ToddSeavey.com Book Selection: Declaration of Independents: How Libertarian Politics Can Fix What’s Wrong with America by Nick Gillespie and Matt Welch
Despite the fact that freedom and prosperity are found mainly in places with less government, not more – as succinctly explained in this two and a half-minute video from EconomicFreedom.org – people often look to government and politics to express their visions of how life and the world should work.
The temptation for any intellectual – including me – is to leap into the political arena and duke it out with opponents, but in this book, my libertarian colleagues Nick Gillespie and Matt Welch chronicle how more and more people are quietly opting out of affiliation with either the Republicans or Democrats (and the associated social-conservative and left-liberal ideologies) to register as independents and to form coalitions and ad hoc interest groups and – best of all – completely non-political fixations, philosophies, personal identities, and subcultures.
Let the deranged sadomasochists of all parties fight it out in DC while the rest of us get on with living, in myriad novel and enriching ways.
Of course, we will still need people willing to play defense and fight the political battles that keep government off our backs. It was a bit sad this week to hear Ron Paul won’t seek reelection to Congress but nice to see his presidential campaign attract a bit of extra attention – and nice to see him taking on Fed Chairman Ben Bernanke like never before.
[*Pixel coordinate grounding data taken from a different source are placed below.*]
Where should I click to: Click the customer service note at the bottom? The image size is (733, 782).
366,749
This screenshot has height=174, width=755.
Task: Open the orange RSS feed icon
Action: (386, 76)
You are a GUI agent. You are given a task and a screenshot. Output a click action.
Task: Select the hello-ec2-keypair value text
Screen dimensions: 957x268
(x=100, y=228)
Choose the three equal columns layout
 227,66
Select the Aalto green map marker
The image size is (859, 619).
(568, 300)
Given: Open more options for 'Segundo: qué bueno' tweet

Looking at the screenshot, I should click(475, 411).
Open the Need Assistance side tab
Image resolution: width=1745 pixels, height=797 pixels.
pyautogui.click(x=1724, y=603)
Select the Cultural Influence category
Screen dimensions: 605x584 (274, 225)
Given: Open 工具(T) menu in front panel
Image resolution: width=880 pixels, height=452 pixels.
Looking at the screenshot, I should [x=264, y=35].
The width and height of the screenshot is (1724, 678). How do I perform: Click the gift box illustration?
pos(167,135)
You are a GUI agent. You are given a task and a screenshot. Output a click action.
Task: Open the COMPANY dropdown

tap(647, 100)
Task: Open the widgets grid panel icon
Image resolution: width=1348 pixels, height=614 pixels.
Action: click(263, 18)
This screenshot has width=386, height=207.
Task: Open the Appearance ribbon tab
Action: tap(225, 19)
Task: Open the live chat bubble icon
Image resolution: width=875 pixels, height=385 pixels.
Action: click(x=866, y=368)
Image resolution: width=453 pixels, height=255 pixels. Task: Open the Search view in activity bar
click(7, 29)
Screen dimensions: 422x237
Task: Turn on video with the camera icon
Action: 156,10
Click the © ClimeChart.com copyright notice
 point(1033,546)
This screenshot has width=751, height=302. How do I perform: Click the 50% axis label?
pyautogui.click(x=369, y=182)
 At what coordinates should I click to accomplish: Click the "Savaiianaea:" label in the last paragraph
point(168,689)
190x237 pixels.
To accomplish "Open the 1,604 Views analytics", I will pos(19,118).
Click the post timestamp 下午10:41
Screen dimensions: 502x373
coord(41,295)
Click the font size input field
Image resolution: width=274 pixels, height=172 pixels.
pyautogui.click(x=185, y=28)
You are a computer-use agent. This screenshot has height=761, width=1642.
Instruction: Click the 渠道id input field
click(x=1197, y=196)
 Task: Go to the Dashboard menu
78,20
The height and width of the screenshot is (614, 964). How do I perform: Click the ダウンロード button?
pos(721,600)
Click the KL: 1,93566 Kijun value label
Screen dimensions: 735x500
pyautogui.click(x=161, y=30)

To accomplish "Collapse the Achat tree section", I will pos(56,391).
It’s a welcome alternative to the shifty but ever-arrogant pontificating of statists like Paul Krugman, whose self-contradiction was so ably skewered by Mickey Kaus this week.
Nick did an hour-long interview about the new book on C-SPAN (not C-SPAN2), and Bretigne Shaffer’s reaction to it – and to home brewing – leads Reason’s round-up of reactions to the book (her full review is here, second review down).
Sidenote: I like American Conservative, but I can’t help sort of enjoying how wrong – and stereotypically so, for paleocons – that magazine manages to sound in its reaction, excerpted in that Reason round-up, to the book. That reaction – that societies naturally crave order rather than liberty – is a more than sufficient, one-paragraph summary of the whole paleocon worldview, really (a commenter on the original AmCon page, I noticed, uses the
likely-apt handle Grumpy Old Man and says, disturbingly, “Above all, the masses crave strength. What is remarkable is how none of our leaders seem to want to give it to them”). But may they constrain and bind and un-liberate themselves to their hearts’ content, so long as they don’t drag down the rest of us innocent bystanders. (The reaction of PJTV’s Alonzo, also linked in Reason’s round-up, may, alas, be the more conventional one: Keep these hippie drug-using libertarians away from my neighborhood, basically.)
It will likely come as no surprise that I loved Declaration of Independents – and admittedly I know or have met several people mentioned above including the authors – but let the record show that I don’t love just everything that libertarians spew out. This book, like a 240-page version of a wiseass Gillespie aside, is downright exhilarating in its contempt for the usual two factions in what it terms our stagnant and likely-doomed political “duopoly.” It gives one hope that sheer stupidity does eventually bring collapse and renewal. If so, the stupid, one-size-fits-all behemoth called government is plainly overdue for implosion. Perhaps the current debt crisis will be the long-awaited moment.
If not, though, the book gives one hope that we will find ever-multiplying ways to route our lives around the sinkhole that is politics and find happiness. It even gives me hope that people less ideologically inclined to agree with all this might find the book persuasive. I look forward to hearing reactions from non-libertarians, but first they should read it, in large numbers.
It was thirteen years ago (though it feels like yesterday) that a previous Reason editor, Virginia Postrel, suggested ditching the right-left spectrum in favor of a dynamism-stasis spectrum (in her book The Future and Its Enemies), and her editorial successors, Gillespie and Welch, have taken things up a notch here, saying in effect, “Who needs political spectrums at all? Go do your own thing.”
Let’s do that, and if it confuses the usual commentators, politicians, pollsters, and academic analysts, so much the better.